Andrew Tsai: And then now that you’re going to do a PALISADE-3, as we think about the potential outcomes, do you think PALISADE-3 would look similar to what you saw in PALISADE-2 or something even better because, I don’t know, PALISADE-2, there’s maybe some COVID going on. But the counter argument would be maybe there’s some expectation bias due to the positive results. So how are you thinking about the outcome of PALISADE-3 and why?

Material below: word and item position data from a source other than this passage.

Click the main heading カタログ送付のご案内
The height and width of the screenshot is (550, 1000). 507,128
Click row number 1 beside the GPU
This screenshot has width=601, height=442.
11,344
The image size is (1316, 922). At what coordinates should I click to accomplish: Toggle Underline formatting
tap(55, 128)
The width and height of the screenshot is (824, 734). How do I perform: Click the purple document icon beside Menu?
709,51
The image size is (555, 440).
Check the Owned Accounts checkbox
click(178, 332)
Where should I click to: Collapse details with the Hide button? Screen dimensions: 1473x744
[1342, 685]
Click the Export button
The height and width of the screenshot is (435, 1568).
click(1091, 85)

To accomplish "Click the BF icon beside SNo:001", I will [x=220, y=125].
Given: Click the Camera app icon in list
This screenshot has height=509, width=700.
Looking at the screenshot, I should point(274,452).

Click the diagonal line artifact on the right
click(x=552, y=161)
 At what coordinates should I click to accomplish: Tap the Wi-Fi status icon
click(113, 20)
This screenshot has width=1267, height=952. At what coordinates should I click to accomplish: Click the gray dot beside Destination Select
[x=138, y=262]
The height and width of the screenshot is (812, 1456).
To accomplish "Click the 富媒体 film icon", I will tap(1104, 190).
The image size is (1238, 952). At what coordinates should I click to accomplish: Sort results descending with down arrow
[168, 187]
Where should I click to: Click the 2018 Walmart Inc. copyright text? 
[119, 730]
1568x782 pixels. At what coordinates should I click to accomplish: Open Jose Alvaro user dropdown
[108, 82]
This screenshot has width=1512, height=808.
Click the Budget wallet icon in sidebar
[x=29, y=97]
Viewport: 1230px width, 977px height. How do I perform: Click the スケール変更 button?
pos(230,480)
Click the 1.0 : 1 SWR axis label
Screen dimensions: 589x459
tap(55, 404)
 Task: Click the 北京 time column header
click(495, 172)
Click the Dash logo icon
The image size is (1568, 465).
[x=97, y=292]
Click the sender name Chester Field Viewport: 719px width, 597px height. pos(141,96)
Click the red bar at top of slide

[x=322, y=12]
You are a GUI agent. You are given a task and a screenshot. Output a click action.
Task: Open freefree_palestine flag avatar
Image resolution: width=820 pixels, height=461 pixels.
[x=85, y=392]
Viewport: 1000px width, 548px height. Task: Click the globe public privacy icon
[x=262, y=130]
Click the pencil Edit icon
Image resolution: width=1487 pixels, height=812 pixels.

Shawn Singh: Well, I think there’s a lot of reasons, of course, to be confident about our next couple of steps in the PALISADE-3 direction. First, certainly, the world isn’t really controlled anywhere near to the degree it was in the pandemic, and that obviously impacts the entire ecosystem associated with executing successful clinical studies. There’s a lot of lessons learned that we have been able to gather from deconstruction of PALISADE-1 for sure, and I suspect we will from PALISADE-2, things like subjects will have an olfactory smell test. They’ll have – will have restrictions on use of nasal swabs upfront of the event. So there are several things that are associated with just modest amendments to the protocol, but they’re positive lessons that you typically learn when you stagger start the studies.

So that, plus the training that we’ve done, the proprietary training models that we have all up and down every aspect of conducting that type of study, I don’t think there’s anybody better to conduct and more expertised to conduct a public speaking challenge in a Phase 3 setting than we are. I have no reservations about that. So I really – I like our chances going into the study. I like the expertise we have internally. I like the force extenders that we’ve got in our network outside the company. Certainly, Dr. Liebowitz plays a key role in our ability to be successful with this clinical program with this drug. So yes, we’re excited.